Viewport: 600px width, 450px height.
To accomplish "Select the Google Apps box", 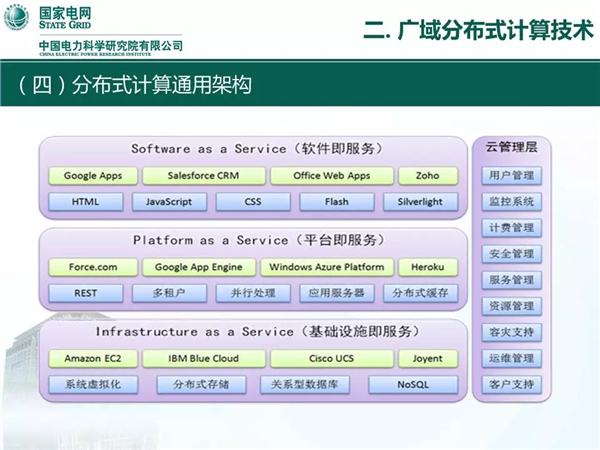I will [93, 176].

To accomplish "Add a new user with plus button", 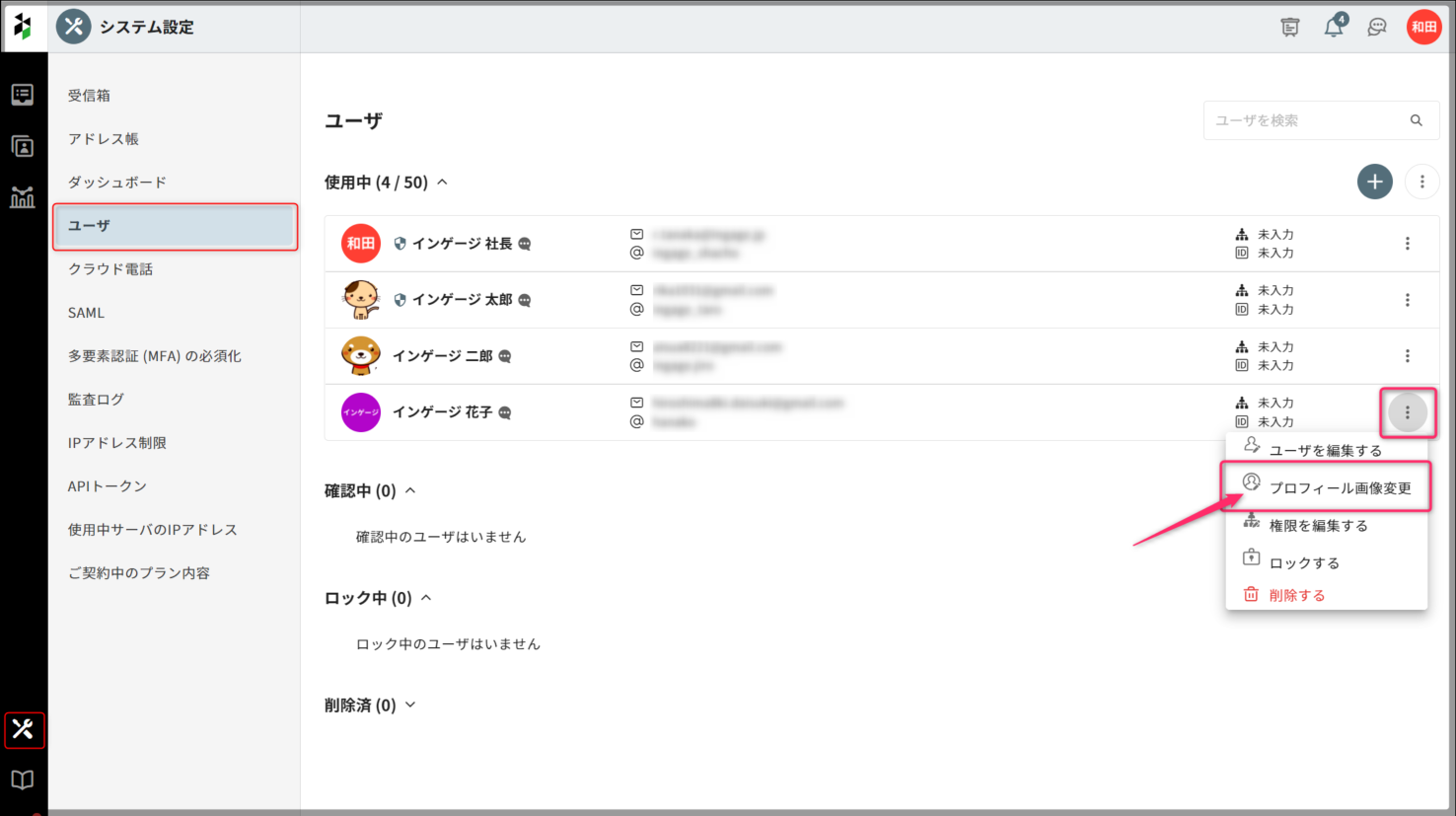I will pyautogui.click(x=1374, y=182).
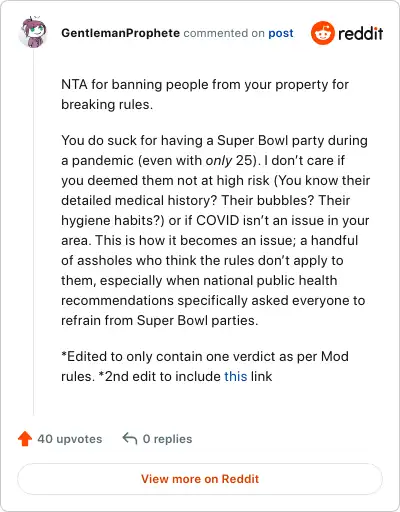This screenshot has width=400, height=512.
Task: Click the curved reply arrow icon
Action: click(x=130, y=438)
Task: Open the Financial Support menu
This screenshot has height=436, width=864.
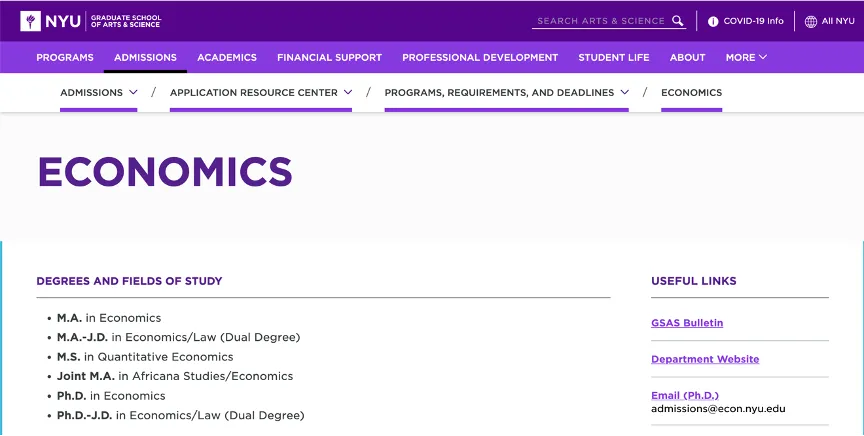Action: pyautogui.click(x=329, y=57)
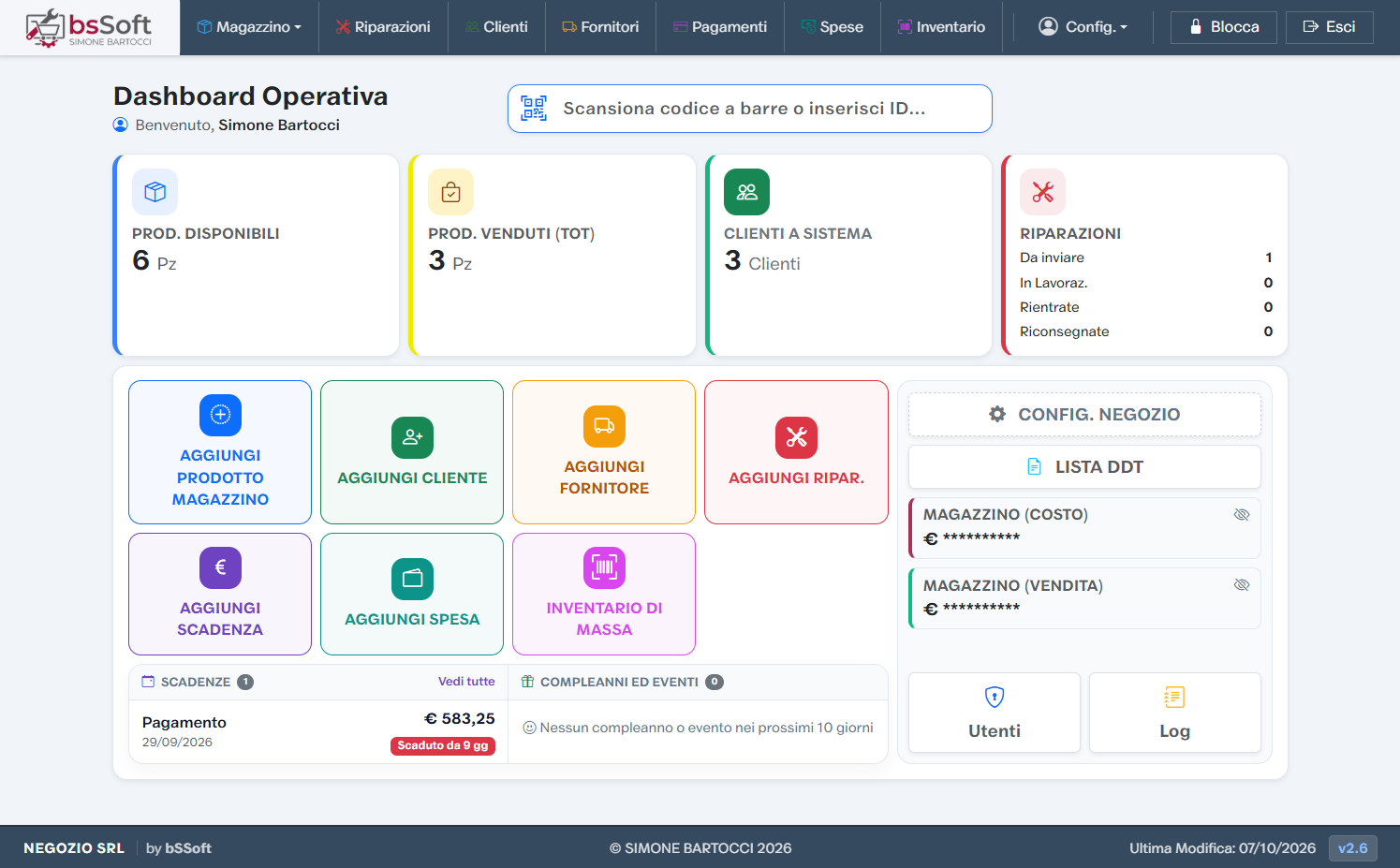This screenshot has height=868, width=1400.
Task: Click the purple euro Aggiungi Scadenza icon
Action: pyautogui.click(x=220, y=567)
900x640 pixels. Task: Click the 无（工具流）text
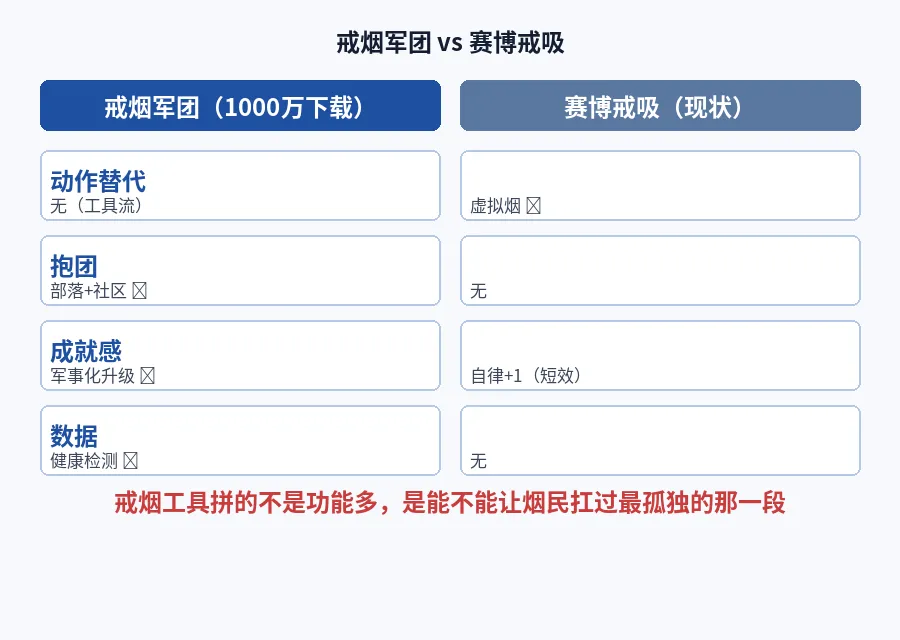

☆ ☆ ☆ ☆ ☆

**Problem description**. Each line from the one holding "Task: Open the Financial Support menu" to the end of the records above must be copied exactly; the pictures must not be copied.

**Solution**.
Task: Open the Financial Support menu
This screenshot has height=436, width=864.
Action: pyautogui.click(x=329, y=57)
This screenshot has height=868, width=1400.
Task: Click the purple euro Aggiungi Scadenza icon
Action: pyautogui.click(x=220, y=567)
900x640 pixels. Task: Click the 无（工具流）text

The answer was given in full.